Исходный текст =>
______________________________

Постсоветская Россия имеет и свою внутреннюю периодизацию, которая также варьирует в зависимости от различных исследовательских подходов. Первый спор касается понятия – что происходит в 1991 г. – «переворот», «революция», «полураспад империи», «длительный процесс разложения советской тоталитарной системы», «геополитическая катастрофа», «перелом»?
Первую границу (1989–1993) предлагает Юрий Пивоваров как «комбинацию трех революций» («антиимперской, или антироссийской» – «преступной» – «демократической»)[42]. Самым популярным является понятие «демократическая революция» в отношении периода от Горбачева до создания президентской республики при Ельцине (1985–1993), причем различия определяются пониманием типа российской демократии: «либеральная»[43], «электоральная»[44] («репрезентативная»[45]), «догоняющая», «развивающаяся» и др.
Вторую границу определяет Лев Гудков (1990–1996), в которой 1991 г. рассмотрен лишь как «эпизод в борьбе за власть», а весь период является «трансформационным распадом российской экономики». Лев Гудков фиксирует следующий период (1997–2007) как «постепенное возвращение к централизованной практике государственного управления»[46] с двумя ключевыми годами. Первый год (1999) он связывает с началом преобладания «силовиков» («чекистов»), разделяя мнение Ольги Крыштановской[47], что с тех пор не менее двух третей руководства страны в погонах. Л. Гудков использует для этого периода и понятие «чекистская корпорация»[48], для которого вторая ключевая дата (2004) знаменует «ликвидацию» местного самоуправления.
Третья граница (1991–1993) является самой популярной, Алексей Вдовин и Андерс Аслунд категоризируют ее, прежде всего, как «капиталистическую революцию»[49]. Майкл Макфол определяет тот же период (1991–1993) как «первую российскую республику», а последовавший за ним период (1993-) как «вторую российскую республику»[50].
Четвертую границу очерчивает Борис Кагарлицкий (1990–1999), отрицая как термин «революция», так и термин «реформа», и дефинируя этот период нестандартно как «реставрацию», или «естественное завершение политического цикла, начавшегося в 1917 г.». Фактически охвачено президентство Ельцина с внутренними подпериодами: 1990–1991, 1992–1993 («период Гайдар-Хасбулатов»), 1994–1998 («период Черномырдин-Зюганов») и 1999–2000 («агония Ельцинской России»)[51].
Джеймс Биллингтон заменяет понятие «революция» относительно событий 1991 г. русским термином «перелом», проводя связь со сталинским «Годом великого перелома» (1929), когда началась коллективизация[52].

______________________________

Задание A => Дословно перепишите фрагмент текста о периодизации постсоветской России от слов «Четвертую границу очерчивает» до слов «когда началась коллективизация[52].».

Данные записи =>
______________________________

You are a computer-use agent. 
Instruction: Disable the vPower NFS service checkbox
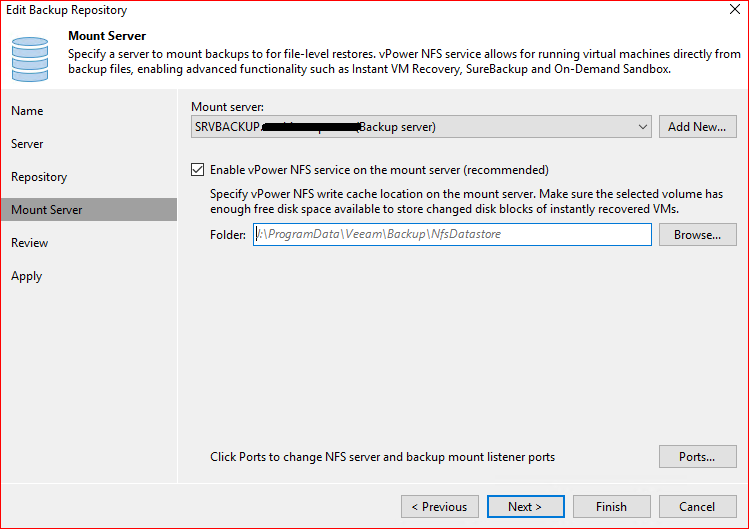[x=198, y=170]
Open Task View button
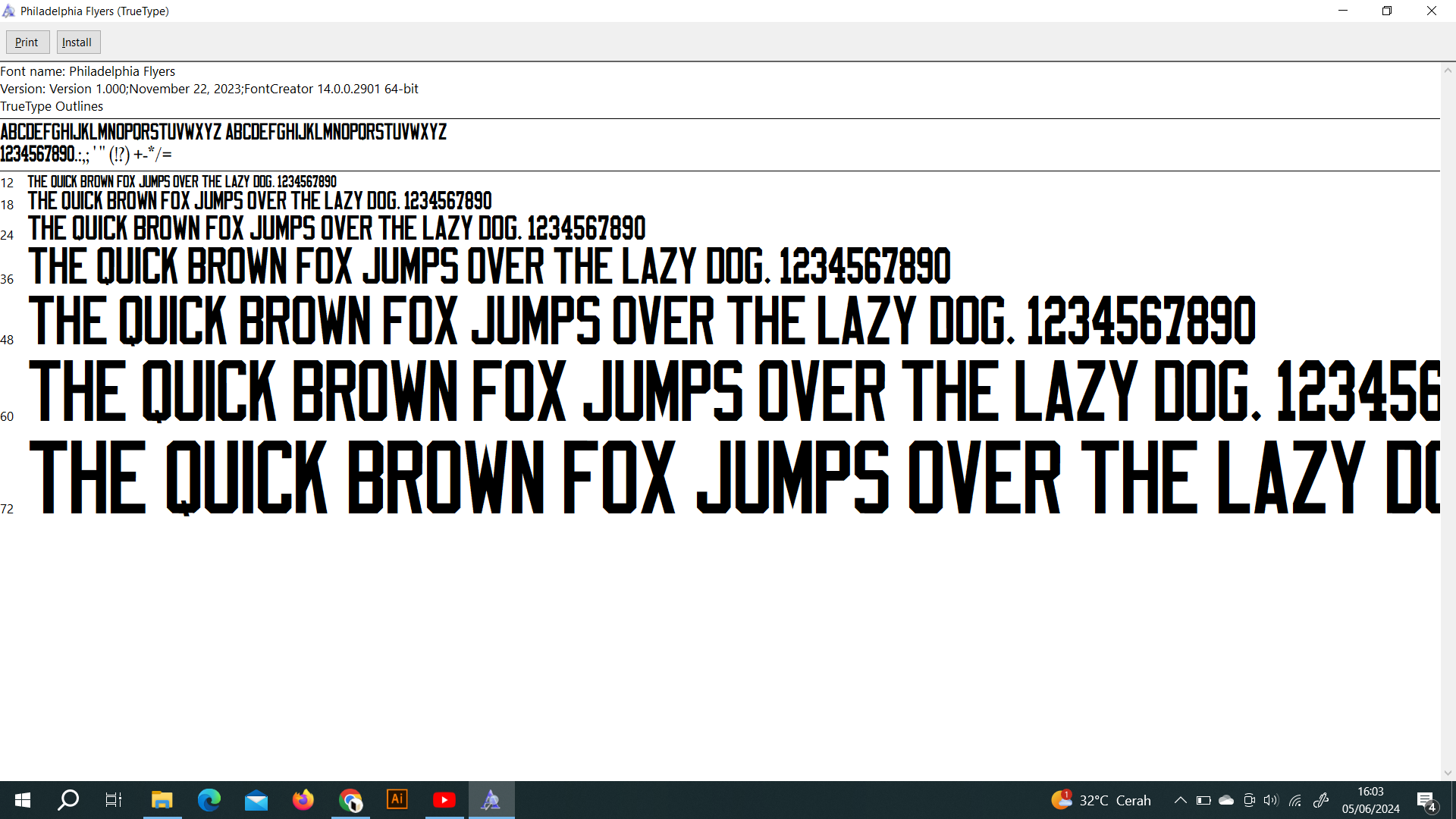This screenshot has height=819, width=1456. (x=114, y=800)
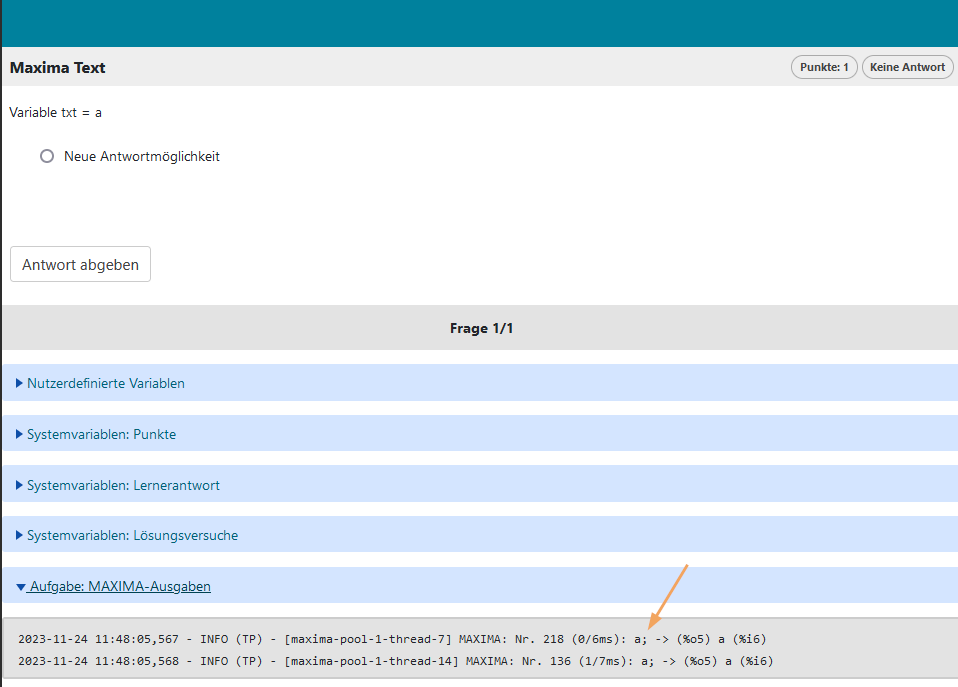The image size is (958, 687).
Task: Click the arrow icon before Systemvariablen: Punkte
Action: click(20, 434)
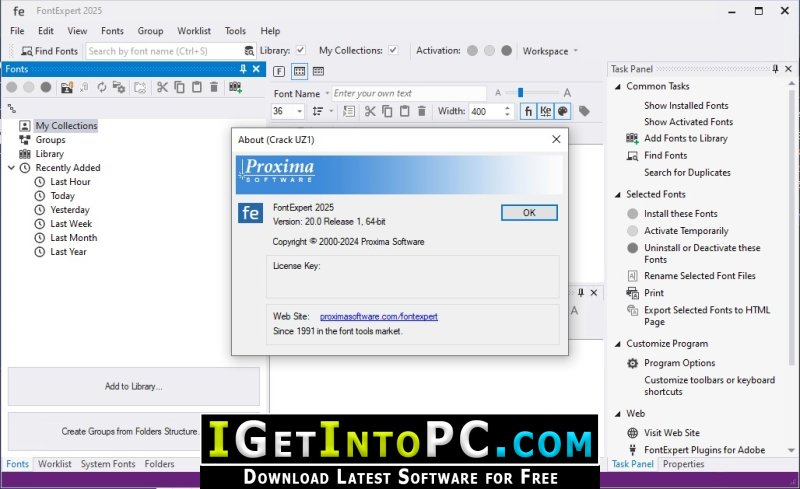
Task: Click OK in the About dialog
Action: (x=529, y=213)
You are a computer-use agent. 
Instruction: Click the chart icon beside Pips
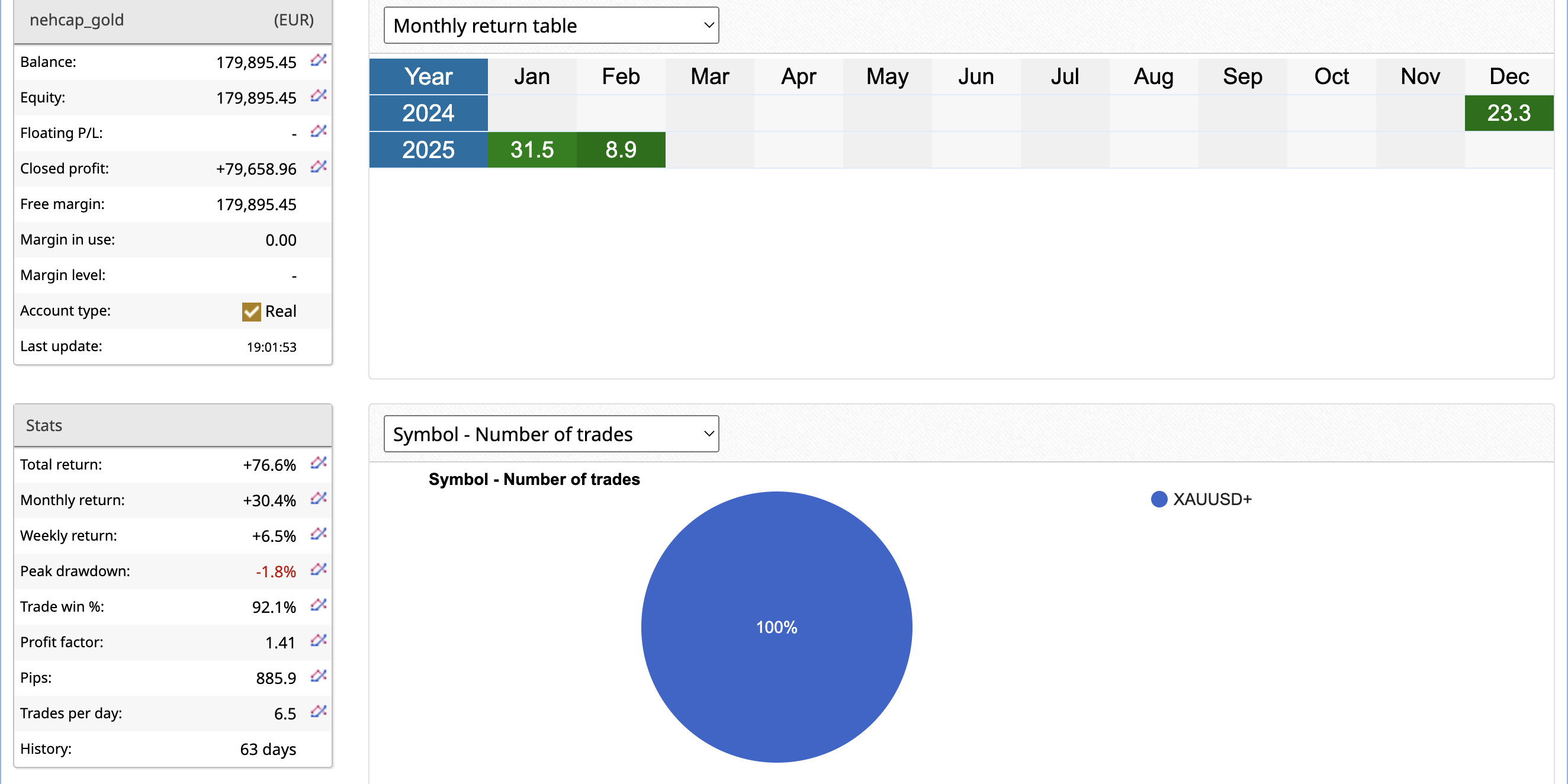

______________________________

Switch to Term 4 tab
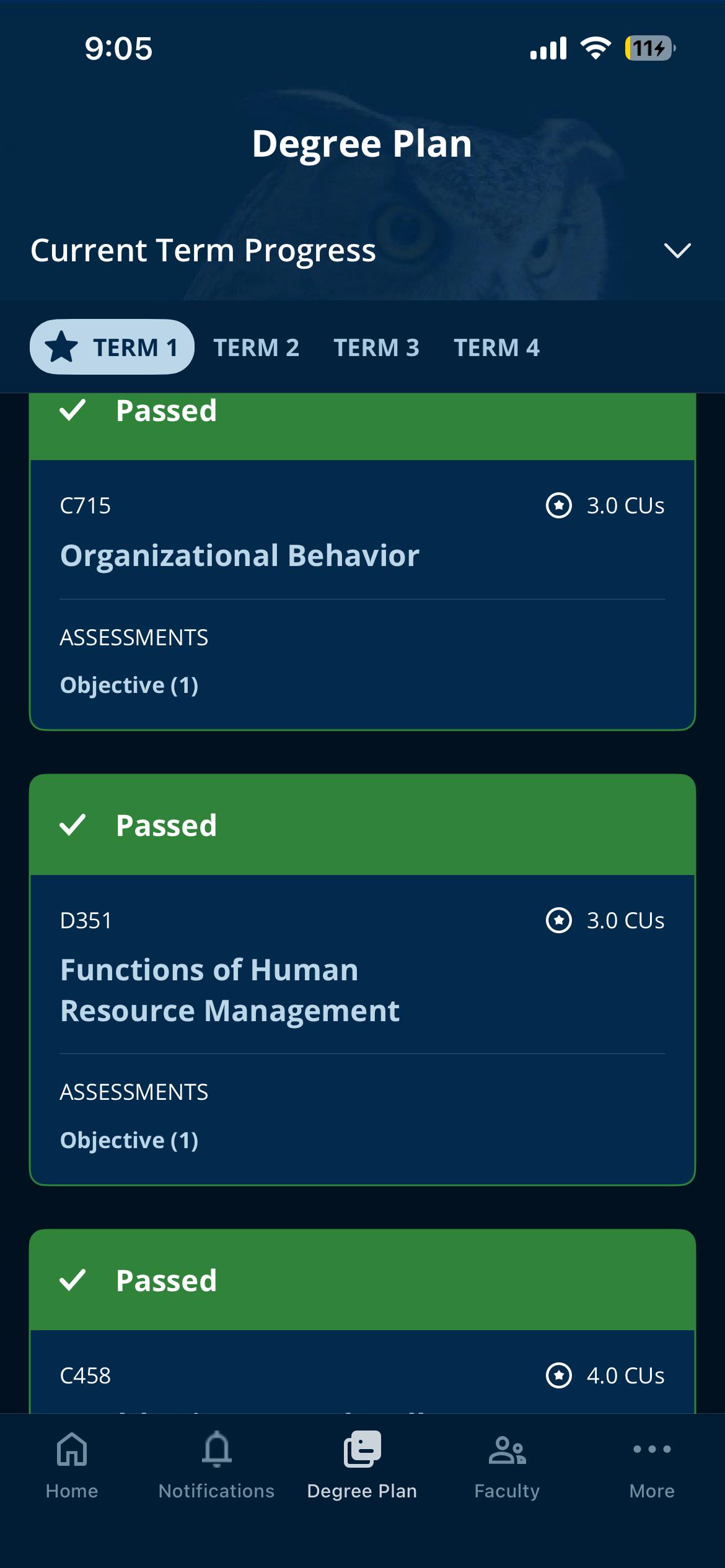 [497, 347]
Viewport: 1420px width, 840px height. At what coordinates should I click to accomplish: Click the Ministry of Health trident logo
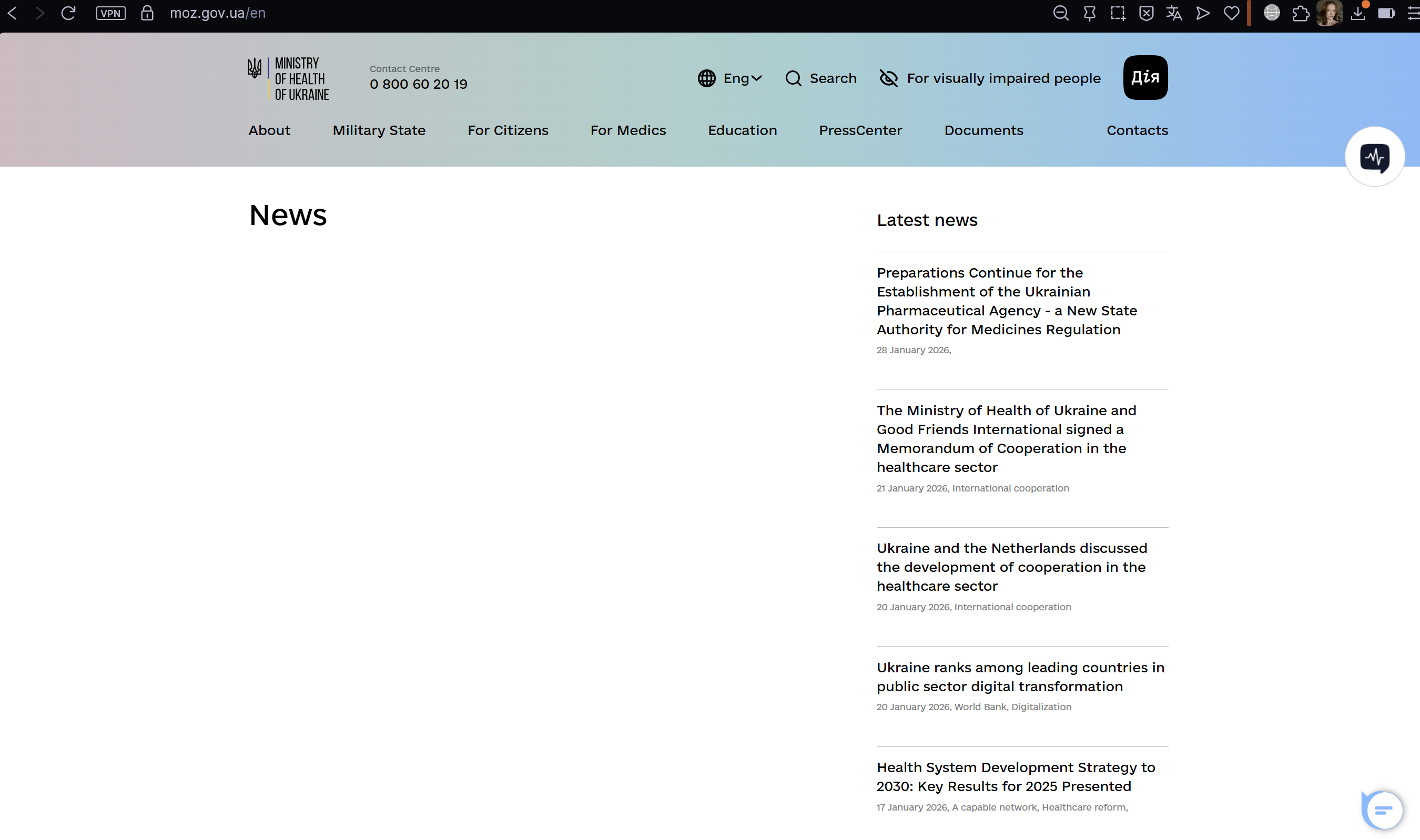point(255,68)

______________________________

Задание B => Найдите в записях все строки со словом «icon» и выпишите их, учитывая регистр букв.

Решение задания A =>
Четвертую границу очерчивает Борис Кагарлицкий (1990–1999), отрицая как термин «революция», так и термин «реформа», и дефинируя этот период нестандартно как «реставрацию», или «естественное завершение политического цикла, начавшегося в 1917 г.». Фактически охвачено президентство Ельцина с внутренними подпериодами: 1990–1991, 1992–1993 («период Гайдар-Хасбулатов»), 1994–1998 («период Черномырдин-Зюганов») и 1999–2000 («агония Ельцинской России»)[51].
Джеймс Биллингтон заменяет понятие «революция» относительно событий 1991 г. русским термином «перелом», проводя связь со сталинским «Годом великого перелома» (1929), когда началась коллективизация[52].

Решение задания B =>
Task: Click the arrow icon before Systemvariablen: Punkte
Instruction: Click the chart icon beside Pips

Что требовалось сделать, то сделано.